Again I will ask a question absolutely pivotal: You have a responsibility to do something with what you have heard. What are you going to do about it?
Perfection of this world is not perfection at all. Worldly perfection is man-made, or at least man-attempted. People trying to get the perfect body or the perfect job or the perfect family with the perfect car and perfect house. People trying to find the perfect experience of sensuality or the perfect high or the perfect adrenaline rush. All these things are a chasing after the wind and you know it. The so-called American dream doesn’t exist in reality. Money, friends and popularity are here today and gone tomorrow. Cars rust and houses rot with age. Sex and drugs are gone as quickly as they came to be consumed. There is no such thing as the perfect image, or the perfect lifestyle, or the perfect strut at all. A chasing after the wind, all are unattainable, and the pursuit itself is meaningless. What are you chasing after and why and do you really think you are ever going to catch it? You can’t catch perfection. The American dream is an illusion; it does not exist.
What does it mean to be holy? It seems that the church has become confused about the meaning of the word. They define it as being “set apart,” which is a good definition based on the Greek root hagias and the related word hagiazo, meaning sanctified. Indeed it does mean to be set apart.
But the question then becomes What does it mean to be set apart? This is not a superficial expectation God has of his children. It is not a superficial “being different” from other people and things, whatever that means. Holiness and sanctification are radical, a total break from the norm. The Evangelical Dictionary of Theology describes holiness as being completely clean and morally fit before God. This is not superficial at all, but radical.
The end of holiness is perfection. To be made holy is to be perfect. To be holy and perfect are commands of God found in his Word. Therefore they are unavoidable in the Christian life if you are truly surrendered and seeking God’s will for your life. They are expected of us. But we are not expected to live self-righteously and earn our salvation as by works. God himself has given us the power to live these things because of Christ in us (2 Peter 1:3). We have a part to play, a responsibility to obey the commands of God. Yet his power has given us every tool we need to be able to fulfill our responsibilities to obey these commands. And if God has given us everything we need, then what’s stopping us from obeying completely? Selfishness? Rebellion? Fear? It’s time to step up and do as you have been commanded. “Be holy because I am holy” (1 Peter 1:16).

SUPPLIED RECORDS:
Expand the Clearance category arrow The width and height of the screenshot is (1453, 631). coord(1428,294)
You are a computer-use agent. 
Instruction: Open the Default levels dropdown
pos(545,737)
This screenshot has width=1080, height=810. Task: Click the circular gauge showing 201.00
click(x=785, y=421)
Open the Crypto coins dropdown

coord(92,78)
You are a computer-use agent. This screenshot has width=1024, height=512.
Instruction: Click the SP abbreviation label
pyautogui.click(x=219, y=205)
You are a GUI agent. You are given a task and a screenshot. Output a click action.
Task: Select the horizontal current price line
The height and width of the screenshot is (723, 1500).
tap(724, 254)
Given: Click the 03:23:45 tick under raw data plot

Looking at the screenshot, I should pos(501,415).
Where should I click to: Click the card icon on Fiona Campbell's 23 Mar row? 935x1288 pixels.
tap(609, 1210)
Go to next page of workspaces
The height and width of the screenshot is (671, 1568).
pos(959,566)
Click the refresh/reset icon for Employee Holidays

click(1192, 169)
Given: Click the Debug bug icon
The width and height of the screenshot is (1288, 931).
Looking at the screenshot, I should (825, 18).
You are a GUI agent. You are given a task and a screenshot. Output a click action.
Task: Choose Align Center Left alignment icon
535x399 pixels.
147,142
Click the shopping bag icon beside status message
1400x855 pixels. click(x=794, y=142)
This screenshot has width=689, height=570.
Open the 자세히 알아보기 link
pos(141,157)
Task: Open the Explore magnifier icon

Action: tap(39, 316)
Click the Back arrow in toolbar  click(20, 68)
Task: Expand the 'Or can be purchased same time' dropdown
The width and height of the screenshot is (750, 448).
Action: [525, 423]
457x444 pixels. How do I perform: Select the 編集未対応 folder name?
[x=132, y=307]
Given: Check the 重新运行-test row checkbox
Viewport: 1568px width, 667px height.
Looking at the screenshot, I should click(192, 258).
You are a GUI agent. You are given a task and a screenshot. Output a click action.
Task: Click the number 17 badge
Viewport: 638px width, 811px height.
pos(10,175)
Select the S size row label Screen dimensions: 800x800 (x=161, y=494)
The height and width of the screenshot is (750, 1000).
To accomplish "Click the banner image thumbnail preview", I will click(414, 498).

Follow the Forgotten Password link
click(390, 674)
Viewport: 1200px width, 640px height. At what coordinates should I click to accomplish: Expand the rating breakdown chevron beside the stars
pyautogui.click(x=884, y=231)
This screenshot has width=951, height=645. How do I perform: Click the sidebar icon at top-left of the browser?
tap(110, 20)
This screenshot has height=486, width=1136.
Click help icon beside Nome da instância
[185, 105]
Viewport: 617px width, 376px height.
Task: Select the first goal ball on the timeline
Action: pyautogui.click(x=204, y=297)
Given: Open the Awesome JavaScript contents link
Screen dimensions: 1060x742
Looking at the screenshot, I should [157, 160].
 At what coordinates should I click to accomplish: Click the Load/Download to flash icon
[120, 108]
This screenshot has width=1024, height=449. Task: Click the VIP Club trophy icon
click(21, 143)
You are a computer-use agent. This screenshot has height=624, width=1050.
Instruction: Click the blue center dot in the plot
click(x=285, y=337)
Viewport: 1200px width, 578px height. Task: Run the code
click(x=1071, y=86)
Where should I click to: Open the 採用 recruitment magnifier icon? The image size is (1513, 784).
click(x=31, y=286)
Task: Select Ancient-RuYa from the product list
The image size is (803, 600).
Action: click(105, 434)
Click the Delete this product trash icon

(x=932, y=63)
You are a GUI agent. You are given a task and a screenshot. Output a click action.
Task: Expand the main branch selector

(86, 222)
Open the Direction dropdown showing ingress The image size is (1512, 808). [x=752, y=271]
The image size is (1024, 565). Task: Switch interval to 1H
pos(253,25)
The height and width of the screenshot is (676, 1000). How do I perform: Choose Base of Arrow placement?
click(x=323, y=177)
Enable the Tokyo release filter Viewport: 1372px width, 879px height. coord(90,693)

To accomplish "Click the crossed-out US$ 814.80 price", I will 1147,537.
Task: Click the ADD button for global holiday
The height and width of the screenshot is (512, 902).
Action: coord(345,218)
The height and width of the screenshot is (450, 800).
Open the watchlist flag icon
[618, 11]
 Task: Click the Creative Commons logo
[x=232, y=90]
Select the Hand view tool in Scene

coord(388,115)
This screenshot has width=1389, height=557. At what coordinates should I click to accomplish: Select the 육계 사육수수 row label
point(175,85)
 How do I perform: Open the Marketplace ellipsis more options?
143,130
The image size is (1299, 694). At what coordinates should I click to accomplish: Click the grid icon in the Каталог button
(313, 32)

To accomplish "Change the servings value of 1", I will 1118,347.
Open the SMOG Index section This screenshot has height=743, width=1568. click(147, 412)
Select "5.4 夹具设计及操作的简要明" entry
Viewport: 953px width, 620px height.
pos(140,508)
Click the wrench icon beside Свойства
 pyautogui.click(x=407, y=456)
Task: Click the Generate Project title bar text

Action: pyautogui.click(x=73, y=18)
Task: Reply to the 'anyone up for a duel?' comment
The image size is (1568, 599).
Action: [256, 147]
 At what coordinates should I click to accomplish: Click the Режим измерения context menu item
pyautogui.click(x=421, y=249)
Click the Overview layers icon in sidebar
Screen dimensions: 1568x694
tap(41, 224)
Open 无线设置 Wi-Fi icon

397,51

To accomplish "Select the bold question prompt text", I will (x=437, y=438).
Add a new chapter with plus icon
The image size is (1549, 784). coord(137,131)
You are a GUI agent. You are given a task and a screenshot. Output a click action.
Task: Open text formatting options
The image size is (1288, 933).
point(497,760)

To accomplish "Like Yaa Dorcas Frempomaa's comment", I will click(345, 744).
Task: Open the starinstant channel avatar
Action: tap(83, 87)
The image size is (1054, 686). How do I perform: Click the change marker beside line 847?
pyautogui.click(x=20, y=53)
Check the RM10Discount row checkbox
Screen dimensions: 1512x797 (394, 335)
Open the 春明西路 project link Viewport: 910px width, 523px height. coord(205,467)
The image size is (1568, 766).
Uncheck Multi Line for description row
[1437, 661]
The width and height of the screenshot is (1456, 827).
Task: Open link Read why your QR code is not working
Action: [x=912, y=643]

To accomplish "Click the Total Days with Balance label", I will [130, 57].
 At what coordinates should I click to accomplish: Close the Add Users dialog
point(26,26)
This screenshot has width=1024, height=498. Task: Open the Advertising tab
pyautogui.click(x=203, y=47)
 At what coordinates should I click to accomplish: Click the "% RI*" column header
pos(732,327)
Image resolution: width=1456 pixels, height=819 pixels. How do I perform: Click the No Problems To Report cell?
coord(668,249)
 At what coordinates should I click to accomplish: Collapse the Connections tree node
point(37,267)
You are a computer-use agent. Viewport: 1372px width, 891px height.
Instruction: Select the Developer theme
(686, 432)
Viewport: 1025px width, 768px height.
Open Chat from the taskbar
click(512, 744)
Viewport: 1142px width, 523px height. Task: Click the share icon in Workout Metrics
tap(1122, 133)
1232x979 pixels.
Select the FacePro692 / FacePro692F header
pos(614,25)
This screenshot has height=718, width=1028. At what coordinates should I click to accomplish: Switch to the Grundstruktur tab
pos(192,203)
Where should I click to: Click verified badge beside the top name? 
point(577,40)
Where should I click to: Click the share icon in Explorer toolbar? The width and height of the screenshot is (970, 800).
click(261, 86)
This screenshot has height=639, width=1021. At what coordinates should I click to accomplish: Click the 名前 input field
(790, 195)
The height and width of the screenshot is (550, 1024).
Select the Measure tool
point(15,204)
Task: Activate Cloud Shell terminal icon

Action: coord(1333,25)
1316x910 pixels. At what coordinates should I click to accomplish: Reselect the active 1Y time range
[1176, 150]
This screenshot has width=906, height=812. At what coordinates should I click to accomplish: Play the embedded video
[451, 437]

SET OF TASKS:
- 1) Repeat word for word the part of the passage on holiness starting at "What does it mean to be holy?" and ending at "be set apart.".
- 2) In the passage on holiness, which reference work describes holiness as being completely clean and morally fit before God?
- 3) Please carry the passage on holiness forward from its final sentence.

ANSWERS TO THE TASKS:
- 1)
What does it mean to be holy? It seems that the church has become confused about the meaning of the word. They define it as being “set apart,” which is a good definition based on the Greek root hagias and the related word hagiazo, meaning sanctified. Indeed it does mean to be set apart.

- 2) The Evangelical Dictionary of Theology.

- 3)
It doesn’t come as a surprise that today’s watered-down Christianity is afraid to preach perfection. But the root of the why is a serious one.
It seems that the church today is afraid to stand on the absolute truth it was planted upon. For the sake of relevance church has become more like a counseling session than a place to learn about the Lord and who we are in him. John Hannah says something to the effect of, “churches are as plentiful as self-service gas stations and Starbucks coffee.” Church has become a product to consume instead of somewhere to go to be consumed by God.
The absolute truth the church is built upon is the Word of God, both the Logos, that is the Lord Jesus Christ, and the written Word of Scripture. The Scriptures seem to have been put on the backburner, and this is the root of the problem. The church intellectually affirms the inerrancy of Scripture, but rarely lives it out as such. They say they believe the Bible to be the Word of God, yet they live their lives as if it is only an optional self-help book that may have some sort of insight but nothing concrete to offer.
We cringe at teachings about perfection because we do not believe, or do not want to believe, that the Bible means what it says. If the Bible means what it says, then we have a responsibility to do something about it, we have to do something about what we read and what we hear. We actually have to obey it.
Well, the Bible does mean what it says. And it teaches perfection of the Christian believer. What are you going to do about it?
14Do not be yoked together with unbelievers. For what do righteousness and wickedness have in common? Or what fellowship can light have with darkness? 15What harmony is there between Christ and Belial? What does a believer have in common with an unbeliever? 16What agreement is there between the temple of God and idols? For we are the temple of the living God. As God has said: “I will live with them and walk among them, and I will be their God, and they will be my people.”
17″Therefore come out from them
and be separate, says the Lord.
Touch no unclean thing,
and I will receive you.”
18″I will be a Father to you,
and you will be my sons and daughters, says the Lord Almighty.”
1Since we have these promises, dear friends, let us purify ourselves from everything that contaminates body and spirit, perfecting holiness out of reverence for God.
2 Corinthians 6:14-7:1
“Be perfect, therefore, as your heavenly Father is perfect” (Matthew 5:48).
This is the last verse of Matthew 5, the first of the three chapters where the Lord Jesus’ Sermon on the Mount is recorded. What was he talking about?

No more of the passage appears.